▶ _Supplied passage_
|---|
Re: [R] Weird Behavior of mean
Sounds reasonable, but I leave it to wiser heads than me to decide. My
only point is that whatever is done be accurately documented. At
present, that does not appear to be the case. ... and yes, "accurate"
documentation is not easy either.
-- Bert
On Fri, Dec 13, 2024 at 3:20 PM Ben Bolker wrote:
>
>Thanks, I had missed/forgotten the fact that there is also an
> inconsistency between mean.default() and sd().
>
>sd() calls var(), which evaluates if(na.rm) [i.e., it will try to
> coerce `na.rm` to logical rather than testing isTRUE]
>
> IM(H?)O, it would be best for both mean.default() and sd() to use
> if(isTRUE(as.logical(na.rm))) -- this converts NULL, numeric(0), zero
> numeric values, etc. to FALSE, non-zero numeric values (including
> complex numbers not equal to 0+0i) to TRUE ... fails on un-coerceable
> stuff like functions, environments ...
>
>
> ‘as.logical’ attempts to coerce its argument to be of logical
> type. In numeric and complex vectors, zeros are ‘FALSE’ and
> non-zero values are ‘TRUE’. For ‘factor’s, this uses the ‘levels’
> (labels). Like ‘as.vector’ it strips attributes including names.
|---|
▶ _Data extract_
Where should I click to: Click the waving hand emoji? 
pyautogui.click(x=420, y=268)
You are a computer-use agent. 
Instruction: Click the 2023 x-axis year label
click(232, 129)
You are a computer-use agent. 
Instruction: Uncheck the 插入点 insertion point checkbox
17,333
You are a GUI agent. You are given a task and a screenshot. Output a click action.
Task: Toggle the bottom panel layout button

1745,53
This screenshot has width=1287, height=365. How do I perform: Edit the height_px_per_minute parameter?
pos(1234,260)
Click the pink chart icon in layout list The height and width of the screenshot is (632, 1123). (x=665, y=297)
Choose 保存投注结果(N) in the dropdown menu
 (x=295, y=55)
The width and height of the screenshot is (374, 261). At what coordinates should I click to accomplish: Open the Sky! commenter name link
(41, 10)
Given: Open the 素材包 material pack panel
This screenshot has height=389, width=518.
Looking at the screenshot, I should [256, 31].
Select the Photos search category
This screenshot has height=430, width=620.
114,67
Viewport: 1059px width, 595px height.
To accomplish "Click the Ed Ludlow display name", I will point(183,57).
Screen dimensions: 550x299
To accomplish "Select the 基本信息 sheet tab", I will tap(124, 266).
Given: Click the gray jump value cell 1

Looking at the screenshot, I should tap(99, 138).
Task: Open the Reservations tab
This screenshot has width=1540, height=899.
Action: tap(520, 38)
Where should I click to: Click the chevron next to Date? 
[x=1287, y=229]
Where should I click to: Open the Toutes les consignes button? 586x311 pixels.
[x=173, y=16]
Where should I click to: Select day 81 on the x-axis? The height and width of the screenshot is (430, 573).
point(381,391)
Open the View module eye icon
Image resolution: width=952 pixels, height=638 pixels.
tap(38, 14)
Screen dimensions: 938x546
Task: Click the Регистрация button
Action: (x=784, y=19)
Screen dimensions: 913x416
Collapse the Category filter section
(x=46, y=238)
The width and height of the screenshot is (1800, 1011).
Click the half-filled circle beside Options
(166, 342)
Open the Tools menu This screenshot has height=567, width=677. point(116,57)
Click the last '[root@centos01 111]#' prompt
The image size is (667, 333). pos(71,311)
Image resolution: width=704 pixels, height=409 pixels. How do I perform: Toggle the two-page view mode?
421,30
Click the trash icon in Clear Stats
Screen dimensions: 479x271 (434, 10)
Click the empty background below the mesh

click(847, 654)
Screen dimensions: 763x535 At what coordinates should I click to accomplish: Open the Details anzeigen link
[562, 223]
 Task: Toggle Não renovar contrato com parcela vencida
|---|
Write out the mailing-list reply about mean() word for word, from "documentation is not" to "mean.default() and sd().". Rely only on the mailing-list reply when you respond.

documentation is not easy either.
-- Bert
On Fri, Dec 13, 2024 at 3:20 PM Ben Bolker wrote:
>
>Thanks, I had missed/forgotten the fact that there is also an
> inconsistency between mean.default() and sd().